Saturday, July 3, 2010

deco hens

As I reached into the refrigerator this morning to grab a couple of fresh eggs I came upon this one nestled among the dozen - one of the pleasures of doing business with a 9 year old entrepreneur! I put it back because it makes me smile every time I open the fridge.
     And that's it for today's posting. I'm going to settle in - as the rainclouds are settling in - and catch up on various knitting, writing (two new notebooks purchased today at the coffee shop) and start the second editing of a friend's manuscript that I've been putting aside.


at the cafe
a plate of tea and cookies
a bird steals the best one

Friday, July 2, 2010

summer holiday & haying

Has a carnival landed in the field south of my kitchen? No, it's the hay wagon. Well, I don't know if it's called that - which sounds sort of Oklahoma-ish (the musical) - maybe it's just called The Truck that Hay Bales are Loaded Onto. Because that's what it is. My neighbor spent the last several days haying the huge field. Last evening and this morning he hurled and stacked hay bales onto the truck for hours.

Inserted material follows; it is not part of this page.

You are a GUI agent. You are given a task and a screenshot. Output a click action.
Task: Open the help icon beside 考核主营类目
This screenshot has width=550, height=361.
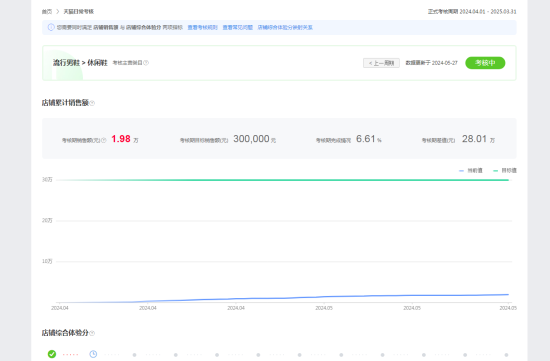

There are still lots more (17 acres worth). It doesn't matter that a holiday weekend is coming up. When it's ready it's ready and he will work until it's done.
And what do I know about haying? The girl who grew up in the Bronx? Who spent most of her adult life in New York and Connecticut? My childhood experiences of Fourth of July weekends involved firecrackers and Roman candles, lots of food and relatives. The aunts, uncles, cousins who lived in The City drove up to our northeast Bronx "country" house to spend the day eating and visiting. My mother spent days cleaning, cooking, baking. My father mowed the lawn, prepared the brick barbeque grill, machete-ed weeds just beyond the white picket fence (yes, that's what I said) where there was an large empty lot surrounded by trees that we were permitted to use as if it were our own. When he briefly kept a vegetable garden he picked whatever was available - like the small bounty we received from friends today and which we ate for supper.
  

At nightfall in the Bronx, after eating and talking all day (the adults) a bonfire was built and we sat around it toasting marshmallows. The uncles told tall stories, the kids set off firecrackers with lighted "punks" - after we had formed a brigade that solemnly marched to the flagpole and took down the flag. One summer the metal pole was struck by lightening and the flag burned to a crisp - that was the last of that ritual - the flag was never replaced. By dusk the coffee pots were percolating on the kitchen stove, the smell of espresso wafting out the open screened doors, homemade desserts carried outside by a parade of sturdy aunts. The kids waited for the Bungalow Bar man who would come ringing down the block in his truck. That reliable 1950s summer presence - the white  ice cream truck - was supposed to resemble the Hindi thatched house that the word bungalow denoted. I can still swoon over a toasted coconut vanilla ice cream bar. But I do wonder who thought up that bungalow thing.
     Our preparation for the Fourth this year is, basically, nothing. Maybe we'll go to a friend's house to watch the town fireworks (they have an unobstructed view from their road) or maybe we'll just pour a couple of glasses of wine and watch an old movie.

"There's just no accounting for happiness"
Jane Kenyon wrote.
Like when I tried out my new digital camera
One fourth of July and set it to "fireworks"
Colorful stars and swirls and cascades
But then I said so what?
And deleted all fifty pictures.
They were not the happiness I desired.